Secure boot was always absurdly easy to by pass anyway, I don't know what anyone is surprised. All of these long term supported security features only need on fatal flaw in them to make them useless.

Security through obscurity. If they have several different methods and it's upto the user to decide which one they use then you divide the hackers. Once you mandate something you make it the sole point of attack then you attract everyone.
 
I always disable Secure Boot, and Linux is my main OS. Linux may not be impenetrable, but at least, it's much more safer and efficient than Windows.
 
I always disable Secure Boot, and Linux is my main OS. Linux may not be impenetrable, but at least, it's much more safer and efficient than Windows.
many of whom are likely downright hostile to the idea of a motherboard/PC that runs only Microsoft-approved software
To be fair, you can use Secure Boot with Linux. But, there are plenty of systems that come with a Microsoft signed key which require care if one is going to fiddle with that.
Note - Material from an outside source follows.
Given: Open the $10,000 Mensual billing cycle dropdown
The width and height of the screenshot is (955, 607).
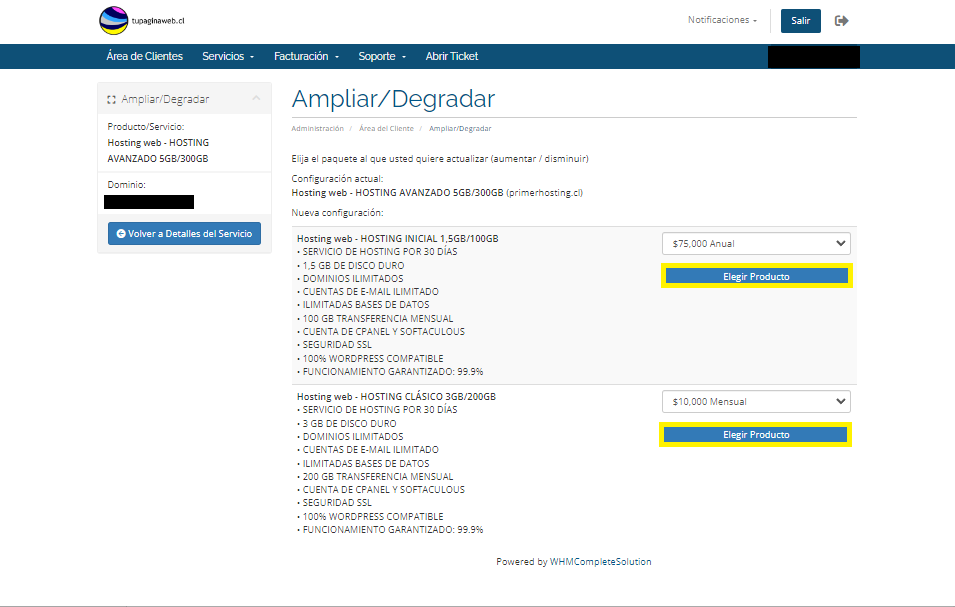Looking at the screenshot, I should pyautogui.click(x=755, y=402).
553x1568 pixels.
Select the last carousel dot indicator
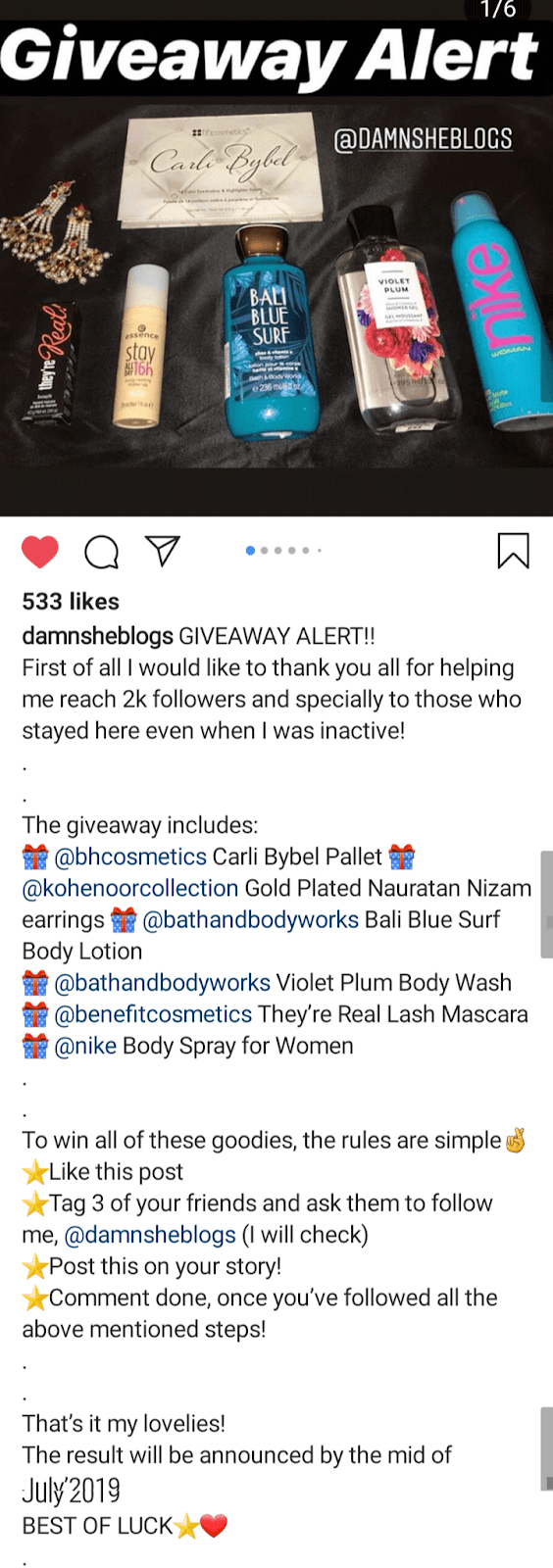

I suspect the reason it is primarily used in conjunction with Windows is probably due to the nature of how the different OSes are distributed, where they are used, and Microsoft's requirements around secure boot, as opposed to the Secure Boot feature itself.

In theory, the idea of secure boot makes sense - only boot the code that is on some predetermined allow list (or not on some deny list) - but the practical side leaves a lot to be desired. This is partly unavoidable, the very nature of FOSS makes it nigh impossible to whitelist all the different BSD and Linux distros and versions out there, let alone agree on a certificate authority for them all which could, in fact, vet the software and supply chain. Getting a certificate on the code isn't the problem: it's trusting that certificate, at scale, in all the diverse corners of the supply chain, for both the software and hardware sides, that is the problem

At the end of the day, secure boot doesn't change the old adage: if you don't have physical security over your device, you should assume it is compromised if it is in the physical hands of an attacker. Secure boot and full disk encryption can make offline attacks really difficult, but not impossible. As for online attacks, well, your device is already booted and decrypted on the fly, so any malware that gets through is unlikely to be defeated by secure boot (full disk encryption ransomware is a different beast as it typically has to supplant the OS in some ways, but that type of ransomware is almost a decade old at this point and today's variants are quite sophisticated). Thus, apart from businesses which want to feel better about themselves (and typically feel better about their own lock-in to the Microsoft ecosystem), I don't know how much security secure boot can actually buy you.
 
Well with secure boot you have the luxury also to have users being not able to log in to windows all the sudden. So we have to find the key for the them in our system. And then hopefully you can give the long key to the user and hope that the drive is not completely toast. Usually they work but the reason for this hickup in UEFI or the reason why the disk was not found, is yet not entirely known. But still, a fun day at work that really feels meaningful. All we do is working in slow cloud webbrowsers, implementing new security features and lower our production for each change. Very long passwords, very short access windows....I mean it has become a joke. And still, the most secure way is not using computers....at all. All layers of security is one day completely useless. It is a crazy world, almost a clownworld. But dont fret, AI will solve everything - the new tech will erase all yesterdays issues. Rinse and repeat, just hop on the next hypetrain...there is room for everybody, it will eventually take us to the next trainwreck scenario but rest assure....you are given something for your investment....a new headache! :)
 
So I was forced to enable secure boot to upgrade to 11 to prevent security vulnerabilities just to find out secure boot is now completely useless.... Thanks Microsoft.
 
Now fix your broken UEFI NTFS boot driver. Rufus changelog.

"Update UEFI:NTFS to latest (now always uses the ntfs-3g driver, rather than the buggy AMI NTFS one)"

Maybe you guys can fix this now instead of third party persons doing it.
I don't understand, did Rufus fix this or not!?